YOUR OBJECTIVE:
Pick out every line below that contains the word "Image" and copy each one.

STORED ROWS:
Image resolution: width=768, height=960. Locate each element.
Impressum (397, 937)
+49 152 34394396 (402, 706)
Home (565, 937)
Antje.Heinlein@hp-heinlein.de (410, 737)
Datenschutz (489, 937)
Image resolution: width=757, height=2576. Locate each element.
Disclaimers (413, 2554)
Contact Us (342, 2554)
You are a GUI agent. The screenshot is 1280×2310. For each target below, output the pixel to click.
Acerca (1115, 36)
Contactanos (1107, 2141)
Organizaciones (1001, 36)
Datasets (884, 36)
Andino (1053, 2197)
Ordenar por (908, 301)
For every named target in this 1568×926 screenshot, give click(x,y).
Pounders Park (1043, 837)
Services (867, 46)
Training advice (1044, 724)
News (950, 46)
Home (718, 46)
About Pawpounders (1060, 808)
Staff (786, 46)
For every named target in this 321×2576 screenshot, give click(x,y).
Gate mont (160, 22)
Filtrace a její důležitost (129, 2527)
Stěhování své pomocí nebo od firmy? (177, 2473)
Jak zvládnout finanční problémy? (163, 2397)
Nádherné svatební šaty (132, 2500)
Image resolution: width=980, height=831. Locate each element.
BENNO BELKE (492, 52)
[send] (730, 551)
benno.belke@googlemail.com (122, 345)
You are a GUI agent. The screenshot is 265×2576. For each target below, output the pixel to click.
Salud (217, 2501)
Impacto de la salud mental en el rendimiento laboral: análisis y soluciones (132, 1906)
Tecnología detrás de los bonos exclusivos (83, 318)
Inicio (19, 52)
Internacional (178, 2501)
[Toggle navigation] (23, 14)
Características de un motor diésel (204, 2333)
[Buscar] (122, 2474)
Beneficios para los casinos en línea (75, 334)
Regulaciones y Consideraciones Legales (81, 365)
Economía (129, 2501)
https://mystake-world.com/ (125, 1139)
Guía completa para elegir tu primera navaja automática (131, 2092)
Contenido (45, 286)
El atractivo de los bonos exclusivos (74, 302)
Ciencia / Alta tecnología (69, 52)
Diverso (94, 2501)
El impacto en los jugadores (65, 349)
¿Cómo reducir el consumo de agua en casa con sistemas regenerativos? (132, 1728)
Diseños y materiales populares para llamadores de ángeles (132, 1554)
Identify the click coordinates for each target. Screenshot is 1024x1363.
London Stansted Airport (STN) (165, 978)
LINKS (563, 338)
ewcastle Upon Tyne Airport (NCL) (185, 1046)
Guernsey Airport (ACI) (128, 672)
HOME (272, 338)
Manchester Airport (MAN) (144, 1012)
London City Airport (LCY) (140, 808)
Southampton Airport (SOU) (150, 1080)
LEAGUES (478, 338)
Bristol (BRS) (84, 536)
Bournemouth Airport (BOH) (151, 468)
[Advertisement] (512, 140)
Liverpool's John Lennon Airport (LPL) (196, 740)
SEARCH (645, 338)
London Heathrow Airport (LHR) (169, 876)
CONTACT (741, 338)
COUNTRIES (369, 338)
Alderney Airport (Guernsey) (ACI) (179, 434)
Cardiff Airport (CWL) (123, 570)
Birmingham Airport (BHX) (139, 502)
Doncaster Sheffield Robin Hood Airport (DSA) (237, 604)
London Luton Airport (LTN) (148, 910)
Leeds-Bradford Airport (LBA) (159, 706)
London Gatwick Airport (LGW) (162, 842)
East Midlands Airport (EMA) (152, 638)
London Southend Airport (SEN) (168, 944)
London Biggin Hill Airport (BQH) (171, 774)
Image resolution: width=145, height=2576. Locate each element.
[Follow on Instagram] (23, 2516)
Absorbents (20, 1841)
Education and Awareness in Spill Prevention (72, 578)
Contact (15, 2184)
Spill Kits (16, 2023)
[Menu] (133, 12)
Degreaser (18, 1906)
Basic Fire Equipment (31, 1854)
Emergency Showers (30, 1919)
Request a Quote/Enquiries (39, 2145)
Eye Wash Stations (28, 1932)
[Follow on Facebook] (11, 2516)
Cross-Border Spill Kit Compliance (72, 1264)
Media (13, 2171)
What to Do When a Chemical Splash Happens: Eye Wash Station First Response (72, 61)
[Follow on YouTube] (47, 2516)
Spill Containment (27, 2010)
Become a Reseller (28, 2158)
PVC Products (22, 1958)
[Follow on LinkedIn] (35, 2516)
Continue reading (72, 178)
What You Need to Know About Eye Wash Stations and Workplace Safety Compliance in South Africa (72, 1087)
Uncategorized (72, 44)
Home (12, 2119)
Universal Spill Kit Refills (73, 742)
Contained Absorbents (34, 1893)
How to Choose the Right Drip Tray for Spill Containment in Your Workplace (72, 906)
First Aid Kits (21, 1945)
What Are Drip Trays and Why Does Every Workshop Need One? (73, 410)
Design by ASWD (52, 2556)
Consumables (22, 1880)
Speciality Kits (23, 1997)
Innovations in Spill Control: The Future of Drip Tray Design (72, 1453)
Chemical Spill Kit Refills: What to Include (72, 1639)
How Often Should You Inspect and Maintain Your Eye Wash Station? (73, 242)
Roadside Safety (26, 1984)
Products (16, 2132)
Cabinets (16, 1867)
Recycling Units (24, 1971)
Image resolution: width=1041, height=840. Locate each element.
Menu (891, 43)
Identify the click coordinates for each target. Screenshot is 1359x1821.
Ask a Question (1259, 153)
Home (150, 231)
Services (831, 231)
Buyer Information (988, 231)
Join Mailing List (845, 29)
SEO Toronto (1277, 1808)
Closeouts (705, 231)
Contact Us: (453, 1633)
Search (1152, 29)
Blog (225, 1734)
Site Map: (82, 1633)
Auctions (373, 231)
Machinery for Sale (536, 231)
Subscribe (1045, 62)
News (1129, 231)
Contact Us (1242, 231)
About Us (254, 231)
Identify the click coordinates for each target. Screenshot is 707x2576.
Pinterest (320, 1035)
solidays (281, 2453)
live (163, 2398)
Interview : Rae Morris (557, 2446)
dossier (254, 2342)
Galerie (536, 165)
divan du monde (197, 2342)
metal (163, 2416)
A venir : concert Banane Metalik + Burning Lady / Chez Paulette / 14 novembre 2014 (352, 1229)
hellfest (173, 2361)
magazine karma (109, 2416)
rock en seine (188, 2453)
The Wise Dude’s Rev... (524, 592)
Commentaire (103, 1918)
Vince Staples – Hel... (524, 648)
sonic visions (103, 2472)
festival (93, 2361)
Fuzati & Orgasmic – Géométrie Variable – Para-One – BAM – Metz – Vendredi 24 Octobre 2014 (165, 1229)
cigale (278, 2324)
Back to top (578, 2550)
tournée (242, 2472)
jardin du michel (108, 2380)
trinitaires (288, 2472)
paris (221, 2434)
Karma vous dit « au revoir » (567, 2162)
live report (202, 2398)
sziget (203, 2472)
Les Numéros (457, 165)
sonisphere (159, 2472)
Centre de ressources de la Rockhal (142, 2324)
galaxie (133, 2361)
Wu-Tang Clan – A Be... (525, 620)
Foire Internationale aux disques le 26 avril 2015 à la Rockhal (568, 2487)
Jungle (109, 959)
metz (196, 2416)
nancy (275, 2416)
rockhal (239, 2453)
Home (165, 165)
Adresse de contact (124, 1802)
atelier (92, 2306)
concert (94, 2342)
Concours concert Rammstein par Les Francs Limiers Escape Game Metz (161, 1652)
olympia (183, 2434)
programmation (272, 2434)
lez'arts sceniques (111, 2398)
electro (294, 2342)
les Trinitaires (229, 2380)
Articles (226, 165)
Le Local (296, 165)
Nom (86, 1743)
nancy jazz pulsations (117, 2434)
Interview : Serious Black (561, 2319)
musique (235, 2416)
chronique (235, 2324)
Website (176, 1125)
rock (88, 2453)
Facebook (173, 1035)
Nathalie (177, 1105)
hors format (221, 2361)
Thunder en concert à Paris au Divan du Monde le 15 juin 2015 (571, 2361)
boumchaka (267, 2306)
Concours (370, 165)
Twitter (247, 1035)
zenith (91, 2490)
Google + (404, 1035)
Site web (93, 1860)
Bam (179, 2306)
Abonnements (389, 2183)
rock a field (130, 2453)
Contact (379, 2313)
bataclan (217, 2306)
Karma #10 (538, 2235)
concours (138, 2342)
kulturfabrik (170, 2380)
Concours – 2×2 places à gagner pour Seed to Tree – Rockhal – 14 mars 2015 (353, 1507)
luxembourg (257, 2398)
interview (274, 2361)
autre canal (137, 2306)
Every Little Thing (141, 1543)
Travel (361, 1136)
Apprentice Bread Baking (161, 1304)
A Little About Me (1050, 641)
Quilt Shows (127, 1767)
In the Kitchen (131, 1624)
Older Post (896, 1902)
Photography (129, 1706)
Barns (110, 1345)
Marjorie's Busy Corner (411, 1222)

WRITTEN REPLY:
Image resolution: width=768, height=960. Locate each element.
Image resolution: width=757, height=2576. Locate each element.
Image resolution: width=980, height=831. Locate each element.
Image resolution: width=145, height=2576. Locate each element.
Image resolution: width=1041, height=840. Locate each element.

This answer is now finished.